As used in this section, the word stockholder means
a holder of record of stock in a stock corporation and also a
member of record of a nonstock corporation; the words
stock and share mean and include what is
ordinarily meant by those words and also membership or
membership interest of a member of a nonstock corporation; and
the words depository receipt mean a receipt or other
instrument issued by a depository representing an interest in
one or more shares, or fractions thereof, solely of stock of a
corporation, which stock is deposited with the depository.
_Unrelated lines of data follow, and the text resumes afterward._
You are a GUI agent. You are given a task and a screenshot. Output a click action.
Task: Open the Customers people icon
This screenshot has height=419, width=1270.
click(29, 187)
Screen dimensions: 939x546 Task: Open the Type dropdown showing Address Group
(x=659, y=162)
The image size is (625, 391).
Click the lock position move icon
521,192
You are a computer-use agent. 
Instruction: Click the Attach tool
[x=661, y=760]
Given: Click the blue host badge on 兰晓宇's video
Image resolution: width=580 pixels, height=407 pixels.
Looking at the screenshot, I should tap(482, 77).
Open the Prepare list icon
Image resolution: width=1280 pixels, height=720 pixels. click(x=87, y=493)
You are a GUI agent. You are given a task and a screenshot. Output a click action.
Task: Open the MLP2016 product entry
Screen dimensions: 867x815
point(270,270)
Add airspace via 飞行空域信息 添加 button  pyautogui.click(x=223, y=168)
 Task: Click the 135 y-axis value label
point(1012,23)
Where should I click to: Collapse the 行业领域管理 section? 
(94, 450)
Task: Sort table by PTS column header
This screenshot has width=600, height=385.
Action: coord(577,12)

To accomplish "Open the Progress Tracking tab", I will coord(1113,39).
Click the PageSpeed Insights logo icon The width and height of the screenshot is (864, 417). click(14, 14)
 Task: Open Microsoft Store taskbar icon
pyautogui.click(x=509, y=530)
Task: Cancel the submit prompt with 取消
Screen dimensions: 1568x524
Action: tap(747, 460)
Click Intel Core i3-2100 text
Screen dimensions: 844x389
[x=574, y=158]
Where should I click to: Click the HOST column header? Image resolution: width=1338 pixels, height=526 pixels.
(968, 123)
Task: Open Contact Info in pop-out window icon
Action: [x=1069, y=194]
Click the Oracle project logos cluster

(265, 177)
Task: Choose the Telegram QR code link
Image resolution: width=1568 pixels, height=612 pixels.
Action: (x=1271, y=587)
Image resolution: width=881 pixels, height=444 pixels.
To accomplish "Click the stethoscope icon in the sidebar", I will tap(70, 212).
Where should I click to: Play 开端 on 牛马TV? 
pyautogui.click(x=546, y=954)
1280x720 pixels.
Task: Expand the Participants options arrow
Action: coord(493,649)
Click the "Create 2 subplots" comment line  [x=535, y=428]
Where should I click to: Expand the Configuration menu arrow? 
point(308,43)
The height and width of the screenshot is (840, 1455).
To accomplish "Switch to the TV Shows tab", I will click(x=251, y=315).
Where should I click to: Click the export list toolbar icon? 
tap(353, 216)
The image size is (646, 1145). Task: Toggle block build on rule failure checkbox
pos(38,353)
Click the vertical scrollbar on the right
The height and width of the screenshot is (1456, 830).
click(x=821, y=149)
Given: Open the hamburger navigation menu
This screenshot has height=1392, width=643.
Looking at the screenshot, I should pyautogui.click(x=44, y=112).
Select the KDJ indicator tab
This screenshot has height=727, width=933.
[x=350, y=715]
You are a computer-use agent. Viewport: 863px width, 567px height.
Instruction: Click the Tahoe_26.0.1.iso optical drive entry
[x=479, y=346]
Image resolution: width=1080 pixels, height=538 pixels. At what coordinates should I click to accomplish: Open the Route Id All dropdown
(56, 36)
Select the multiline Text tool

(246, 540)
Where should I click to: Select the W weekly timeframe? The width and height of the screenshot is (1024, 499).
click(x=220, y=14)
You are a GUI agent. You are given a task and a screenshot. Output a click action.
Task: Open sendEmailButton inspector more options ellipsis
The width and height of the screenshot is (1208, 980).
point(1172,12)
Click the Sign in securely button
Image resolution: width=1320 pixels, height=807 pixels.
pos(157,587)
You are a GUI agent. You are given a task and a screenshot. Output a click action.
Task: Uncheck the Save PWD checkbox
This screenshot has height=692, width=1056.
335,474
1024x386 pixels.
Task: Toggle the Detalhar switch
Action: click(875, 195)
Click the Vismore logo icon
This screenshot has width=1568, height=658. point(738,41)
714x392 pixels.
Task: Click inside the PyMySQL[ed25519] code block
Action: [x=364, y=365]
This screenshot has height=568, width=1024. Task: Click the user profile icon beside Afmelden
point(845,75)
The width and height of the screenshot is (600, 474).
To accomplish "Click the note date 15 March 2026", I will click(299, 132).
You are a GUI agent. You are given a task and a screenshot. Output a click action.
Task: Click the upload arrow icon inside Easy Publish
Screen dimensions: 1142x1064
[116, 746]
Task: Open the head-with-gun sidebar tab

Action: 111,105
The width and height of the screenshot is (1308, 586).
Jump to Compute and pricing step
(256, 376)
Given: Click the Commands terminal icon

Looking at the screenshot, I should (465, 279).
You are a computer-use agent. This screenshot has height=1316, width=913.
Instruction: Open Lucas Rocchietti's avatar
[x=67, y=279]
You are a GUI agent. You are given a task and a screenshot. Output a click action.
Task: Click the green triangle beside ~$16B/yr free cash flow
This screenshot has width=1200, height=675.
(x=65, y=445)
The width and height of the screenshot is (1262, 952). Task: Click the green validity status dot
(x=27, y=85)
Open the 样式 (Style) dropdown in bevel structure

(b) Appraisal rights shall be available for the shares of
any class or series of stock of a constituent corporation in a
merger or consolidation to be effected pursuant to
§ 251 (other than a merger effected pursuant to
§ 251(g) of this title), § 252,
§ 254, § 257, § 258,
§ 263 or § 264 of this title:
(1) Provided, however, that no appraisal rights under this
section shall be available for the shares of any class or series
of stock, which stock, or depository receipts in respect
thereof, at the record date fixed to determine the stockholders
entitled to receive notice of and to vote at the meeting of
stockholders to act upon the agreement of merger or
consolidation, were either (i) listed on a national
securities exchange or designated as a national market system
security on an interdealer quotation system by the National
Association of Securities Dealers, Inc. or (ii) held of
record by more than 2,000 holders; and further provided that no
appraisal rights shall be available for any shares of stock of
the constituent corporation surviving a merger if the merger did
not require for its approval the vote of the stockholders of the
surviving corporation as provided in subsection (f) of
§ 251 of this title.
(2) Notwithstanding paragraph (1) of this
subsection, appraisal rights under this section shall be
available for the shares of any class or series of stock of a
constituent corporation if the holders thereof are required by
the terms of an agreement of merger or consolidation pursuant to
§§ 251, 252, 254, 257, 258, 263 and 264 of this
title to accept for such stock anything except:
a. Shares of stock of the corporation surviving or
resulting from such merger or consolidation, or depository
receipts in respect thereof;
b. Shares of stock of any other corporation, or depository
receipts in respect thereof, which shares of stock (or
depository receipts in respect thereof) or depository receipts
at the effective date of the merger or consolidation will be
either listed on a national securities exchange or designated as
a national market system security on an interdealer quotation
system by the National Association of Securities Dealers, Inc.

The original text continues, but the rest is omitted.